Qu'elle ajoute que par pli DHL en date du 10 novembre 2000, elle a fait tenir à Monsieur le Greffier de la

Cour. l'original et deux exemplaires de sa requête ; que c'est ce dernier qui a trouvé suffisant de notifier à la Commission une copie certifiée conforme de la télécopie de la requête ;

Considérant que la requérante a par ailleurs fait observer qu'elle a fondé son recours sur l'article 8 alinéa 2 du Protocole additionnel n °1 qui dispose que le recours en appréciation de la légalité est ouvert, en outre, à toute personne physique ou morale contre tout acte de l'Union lui faisant grief ;

Que toujours selon la requérante, la décision attaquée, signée par un Commissaire, est un acte de la Commission qui lui cause un préjudice ;

Qu'elle estime enfin que l'affirmation de la Commission selon laquelle pour être passible de recours en annulation, l'acte doit être de nature à créer une modification dans l'ordonnancement juridique préexistant, constitue un rajout illégal aux conditions légales d'exercice du recours ;

Considérant qu'il y a lieu d'abord de donner acte à la requérante de ce qu'elle renonce à ses demandes nouvelles contenues dans son mémoire ampliatif.

LISTE FOURNIE =>
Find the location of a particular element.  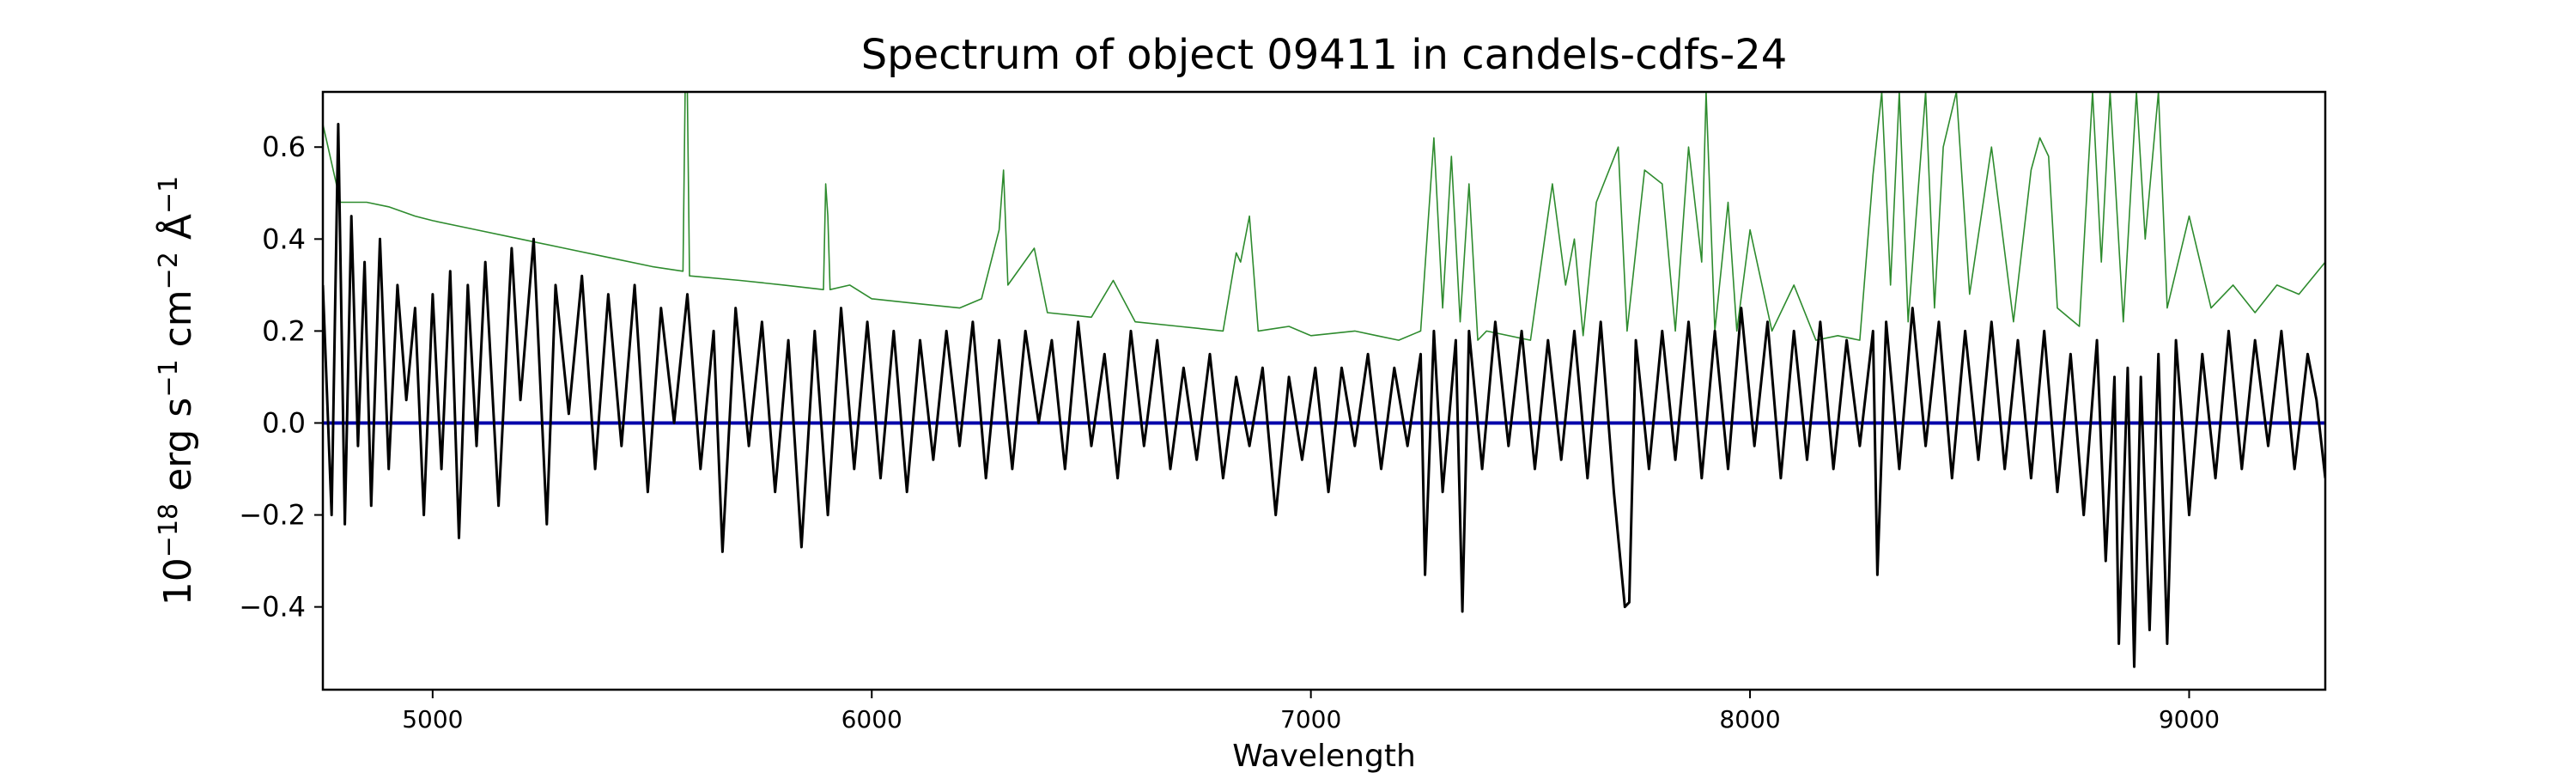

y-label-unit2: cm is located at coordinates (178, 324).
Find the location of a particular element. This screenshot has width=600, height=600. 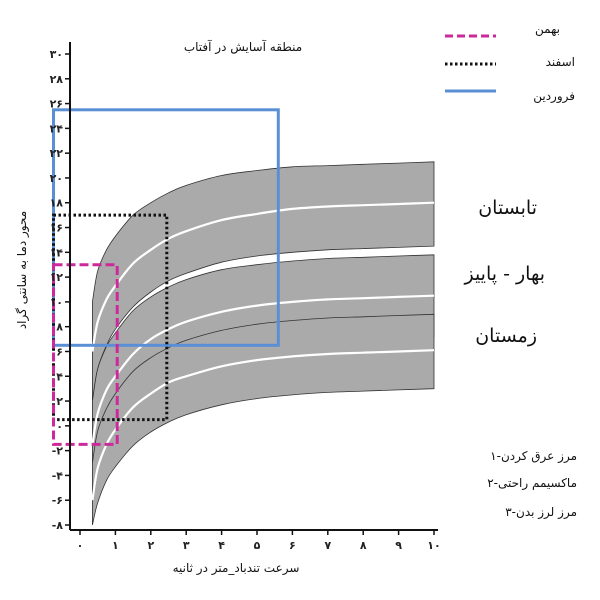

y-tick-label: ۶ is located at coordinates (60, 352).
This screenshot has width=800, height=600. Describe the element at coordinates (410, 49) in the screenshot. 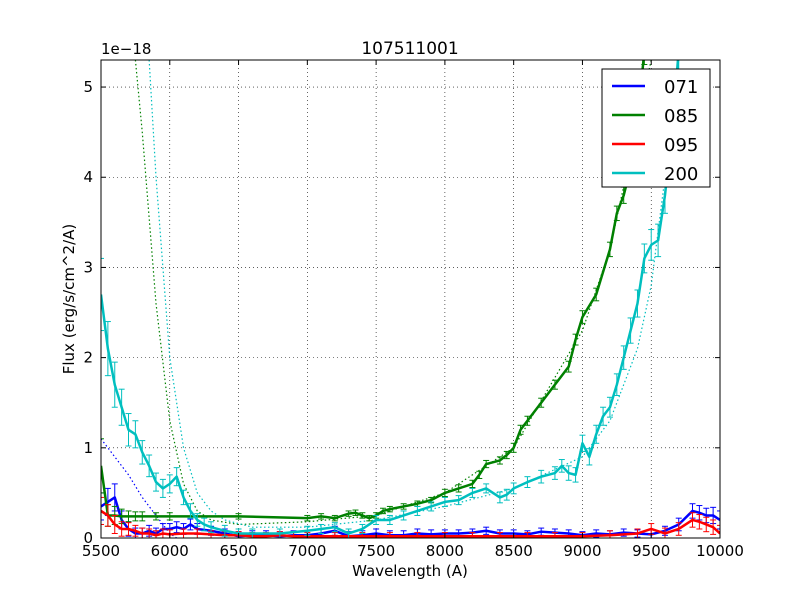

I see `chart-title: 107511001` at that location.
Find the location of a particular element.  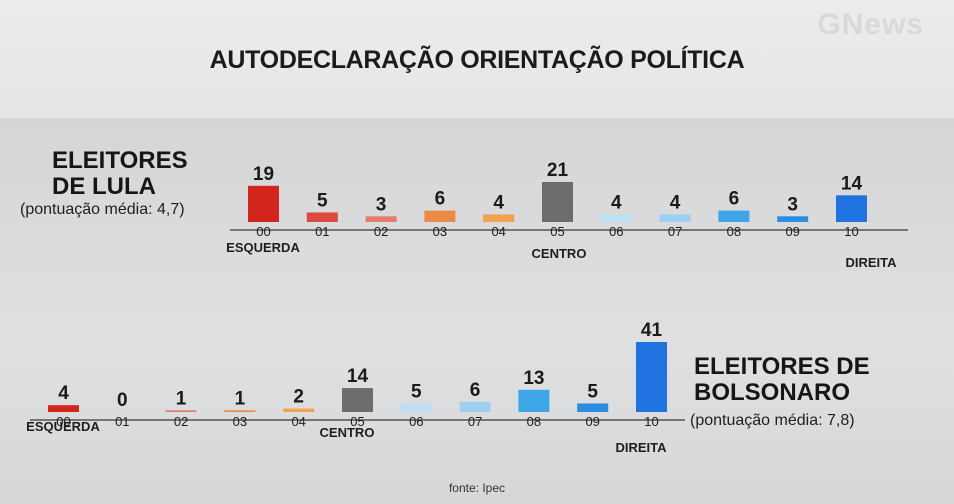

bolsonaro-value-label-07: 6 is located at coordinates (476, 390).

TRAVAIL DEMANDÉ =>
- a) Dans le texte sur le recours en annulation, transcrivez le passage qui va de « Considérant qu'il y » jusqu'à « son mémoire ampliatif. » inclus.
- b) Reprenez les lignes de la liste allant de la ligne contenant « This screenshot has width=800, height=600. » jusqu'à la fin de la liste, ces deux bornes comprises, en substituant « image » à « screenshot » et en laissant tout le reste inchangé. Ne faites pas figurer les images dans votre réponse.

RÉPONSES AUX CONSIGNES =>
- a)
Considérant qu'il y a lieu d'abord de donner acte à la requérante de ce qu'elle renonce à ses demandes nouvelles contenues dans son mémoire ampliatif.

- b)
This image has width=800, height=600. Describe the element at coordinates (410, 49) in the image. 

I see `chart-title: 107511001` at that location.
Find the location of a particular element.  

bolsonaro-value-label-07: 6 is located at coordinates (476, 390).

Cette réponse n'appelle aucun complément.